İki yıl sonra Putin, Ukrayna’nın NATO üyelik perspektifiyle ilgili bir soruya, “Ukrayna egemen bir devlettir ve kendi güvenliğini nasıl sağlayacağına karar verme hakkına sahiptir” yanıtını vermişti. Bunun Moskova ile Kiev arasındaki bağları tehlikeye atmayacağı konusunda ısrar etti.
2023’te tamamen farklı bir Putin’imiz var.
Kolektif Batı’nın kendisi; Ülkesini yok etmek isteyenleri püskürten kuşatılmış bir kalenin başı olarak kendini konumlandırıyor.
Konuşmaları, yorumları ve Büyük Petro ve II.
Peki bu Rusya’ya neye mal olacak? Putin bir zamanlar ülkesine istikrar getiren liderdi. Ancak bu imaj, artan askeri kayıplar, seferberlik ve ekonomik yaptırımlar arasında değişti. Savaşın başlangıcından bu yana yüz binlerce Rus ülkelerini terk etti.

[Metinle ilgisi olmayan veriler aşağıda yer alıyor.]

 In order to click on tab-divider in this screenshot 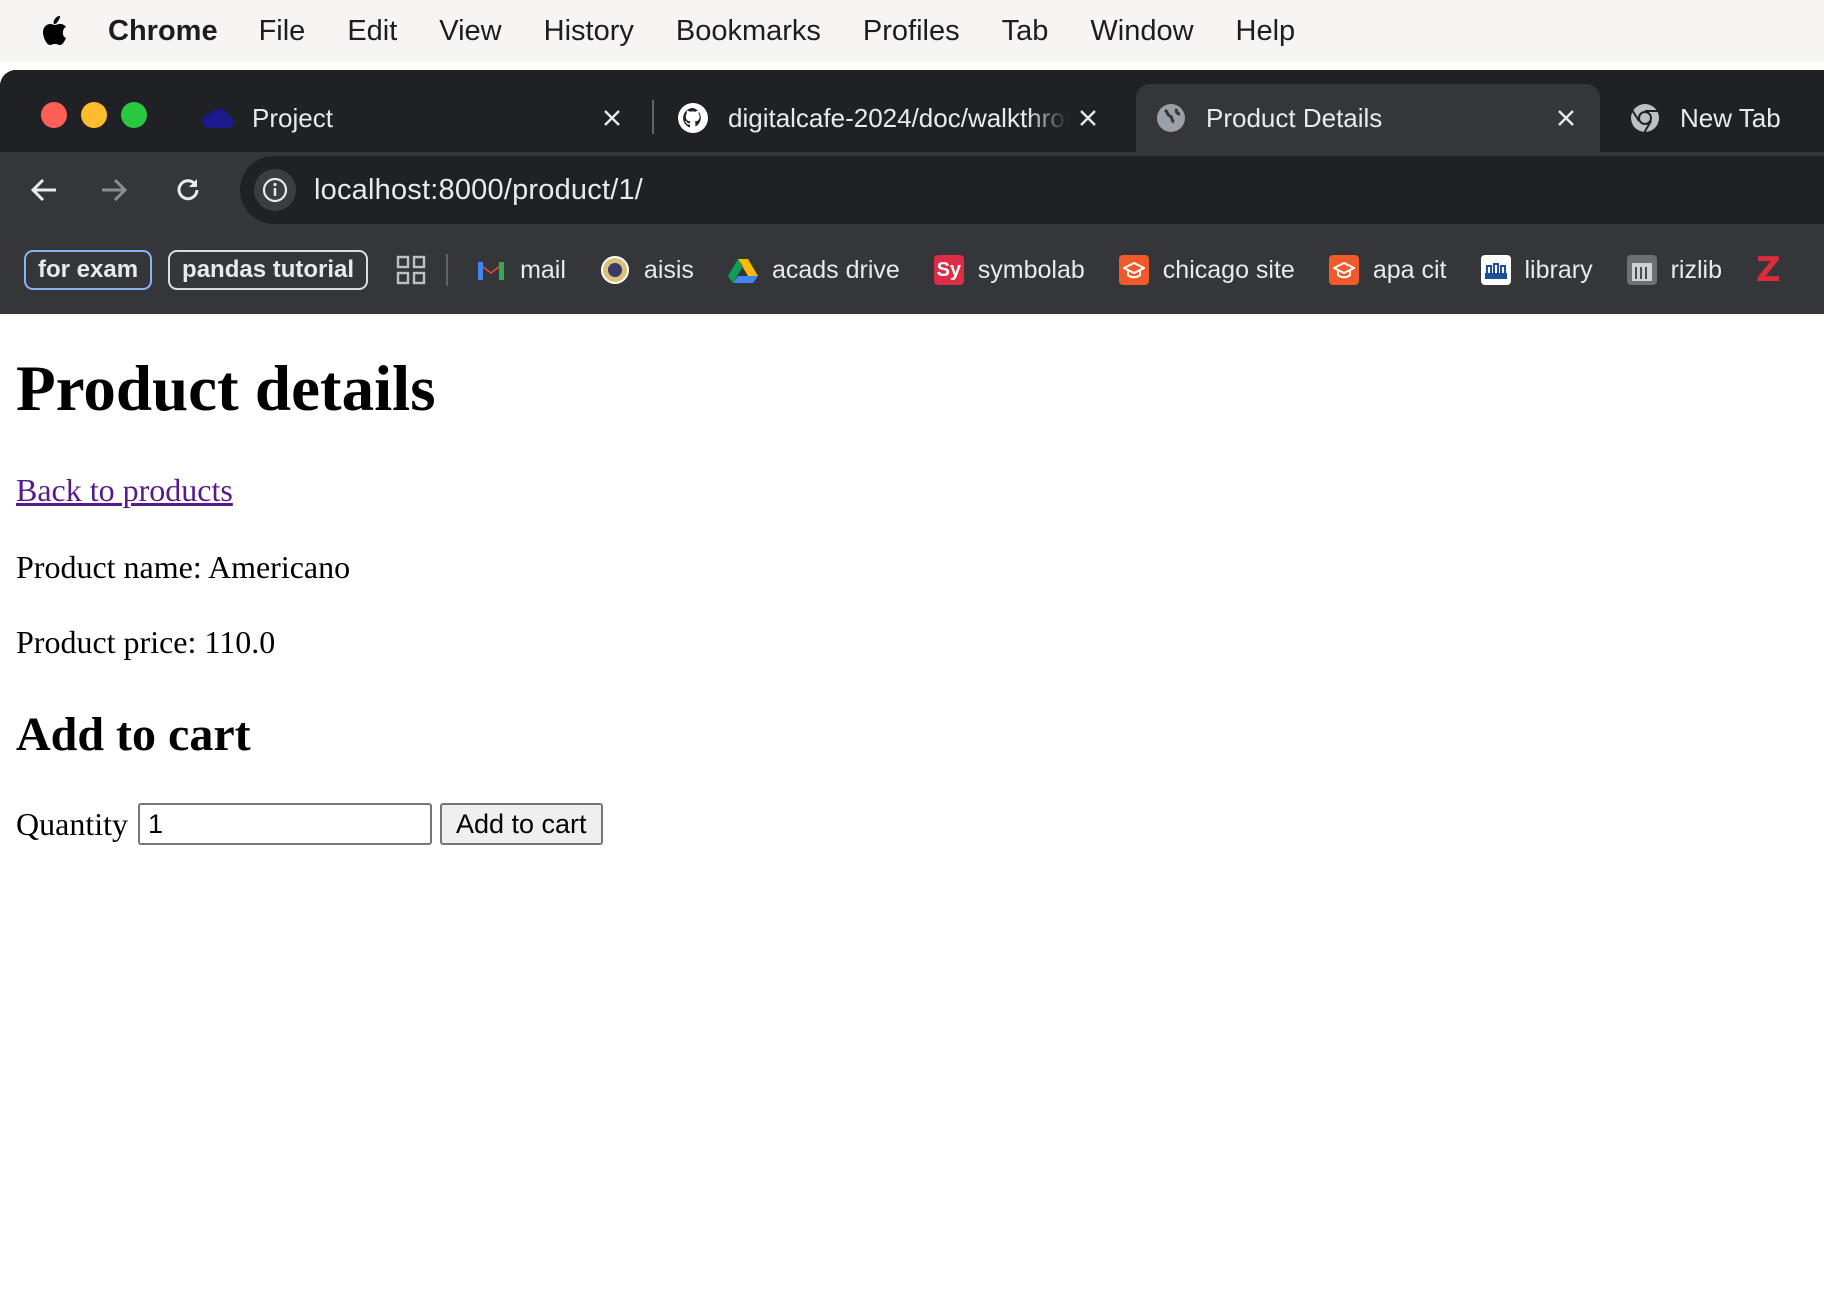, I will do `click(653, 117)`.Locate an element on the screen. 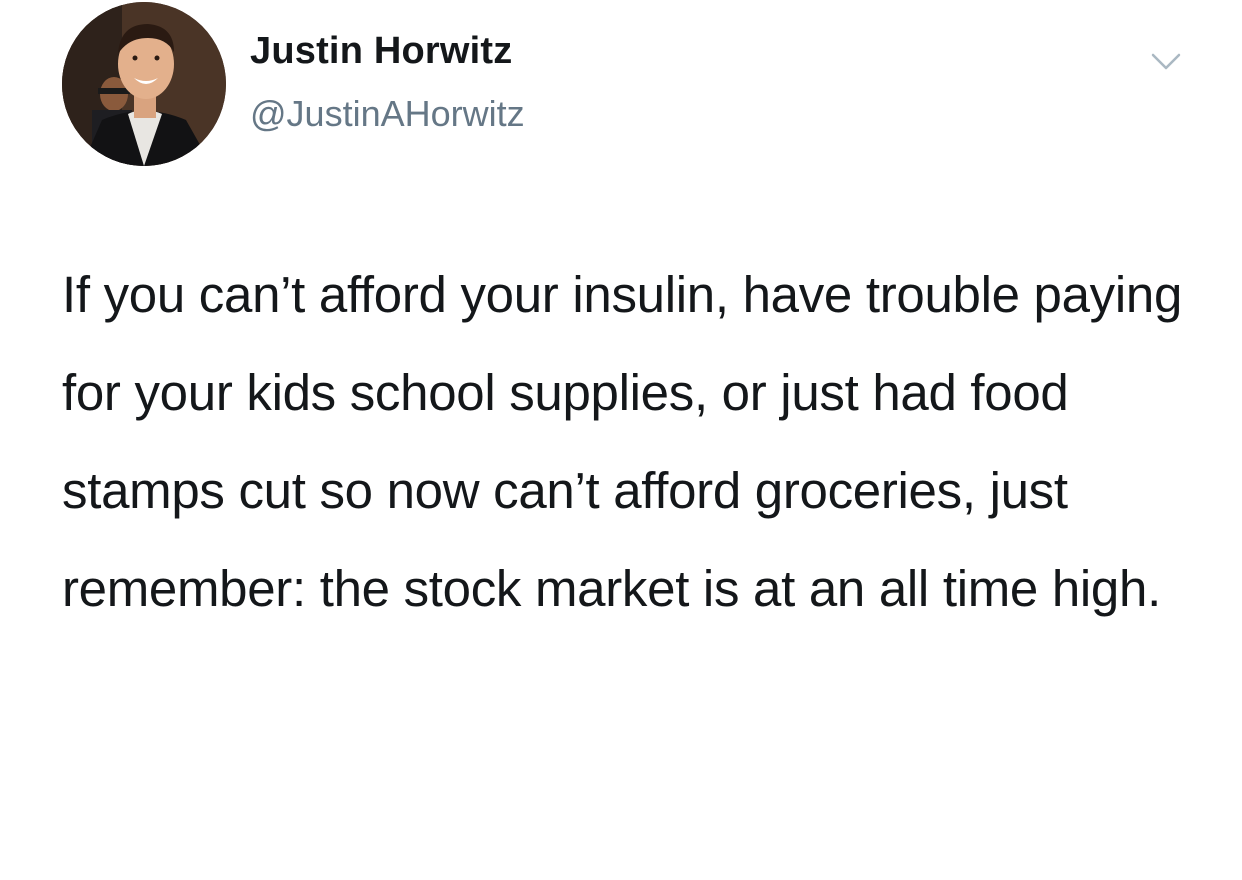 Image resolution: width=1242 pixels, height=880 pixels. author-avatar is located at coordinates (144, 84).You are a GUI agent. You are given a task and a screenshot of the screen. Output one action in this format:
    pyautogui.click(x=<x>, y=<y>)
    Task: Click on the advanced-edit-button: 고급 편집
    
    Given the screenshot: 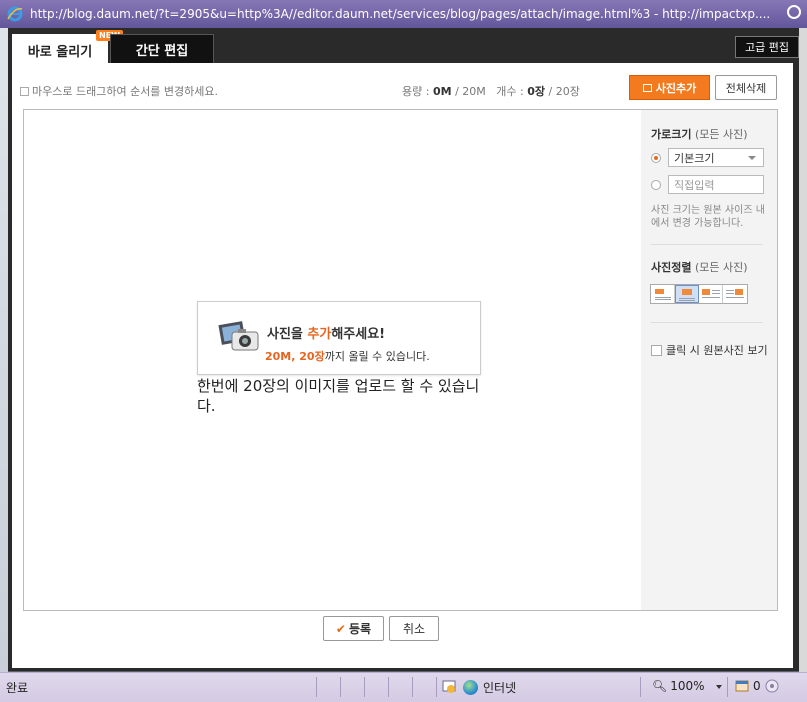 What is the action you would take?
    pyautogui.click(x=767, y=47)
    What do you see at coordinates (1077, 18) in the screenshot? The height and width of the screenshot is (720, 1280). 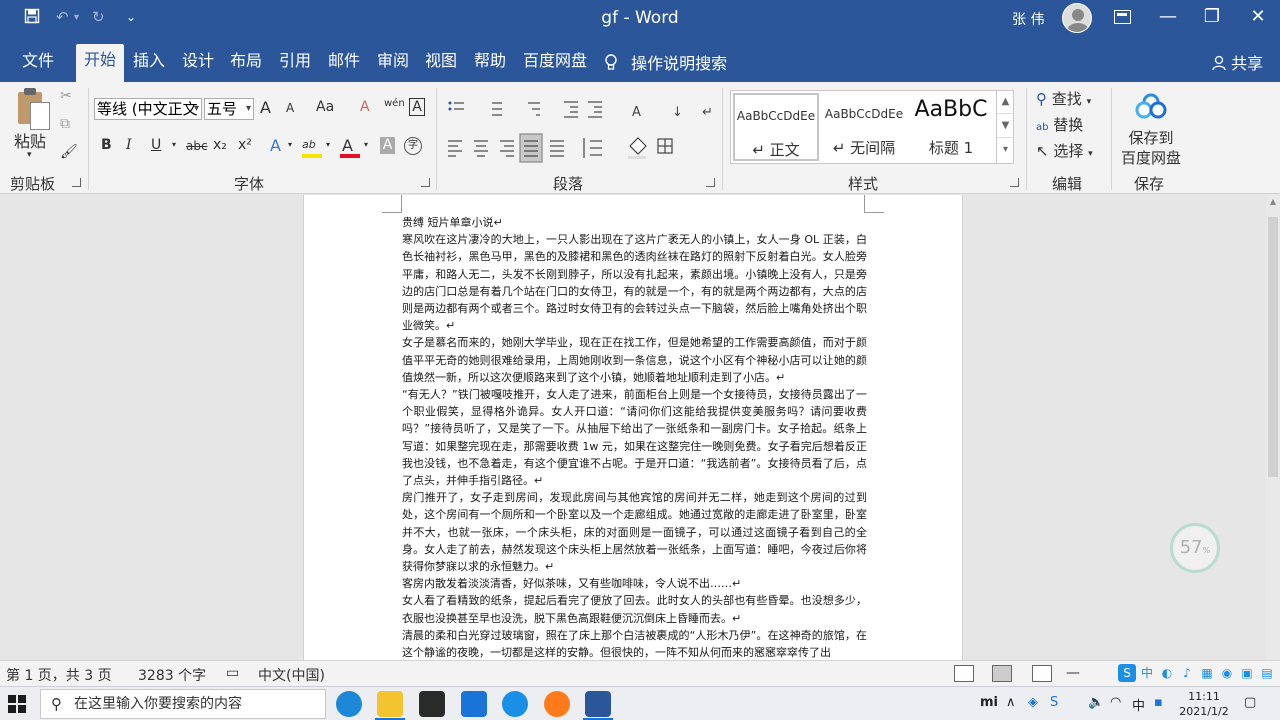 I see `avatar` at bounding box center [1077, 18].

Savaşın bir sonucu olarak, Yevgeny Prigozhin’in Wagner grubu gibi çok sayıda silahlı grup, paralı asker ve bölgesel taburlar ortaya çıktı.
Düzenli ordunun bu kümelerle ilişkisi uyumlu değil. Savunma Bakanlığı ile Wagner arasındaki gerilim, seçkinler arasındaki çatışmaya işaret ediyor. İstikrarsızlık ve özel ordular tehlikeli bir kombinasyon.
Moskova merkezli Nezavisimaya Gazeta’nın sahibi ve editörü Konstantin Remchukov, önümüzdeki 10 yılda iç savaş çıkma tehlikesine dikkat çekiyor:
“Bu koşulların ülkenin servetinin yeniden dağıtılması için bir fırsat içerdiğini düşünen çok fazla çıkar grubu var. Putin’in hemen ardından doğru kişinin iktidara gelmesiyle iç savaşı önlemek mümkün; Seçkinler üzerinde otorite sahibi olacak ve durumdan yararlanmak isteyenleri devirmek için kararlılığını gösterecek bir lider” dedi.
Remchukov’a, “Rus seçkinleri kimin gerçek kişi olması gerektiğini tartışıyor mu?” diye sordu. Soruyorum.
“Sessizce. Kendi aralarında tartışıyorlar.”
Peki Putin bu tür tartışmaların yapıldığını biliyor mu?
Remchukov, “Evet, biliyor. O her şeyi biliyor.”
Rusya Parlamentosu’nun alt meclisinin lideri bu hafta “Putin var olduğu sürece Rusya da var olacak” dedi.
Bu bir bağlılık yeminiydi. Şüphesiz Rusya var olmaya devam edecek. Ancak Vladimir Putin’in kaderi tartışmasız bir şekilde Ukrayna’daki savaşın sonucuna bağlı.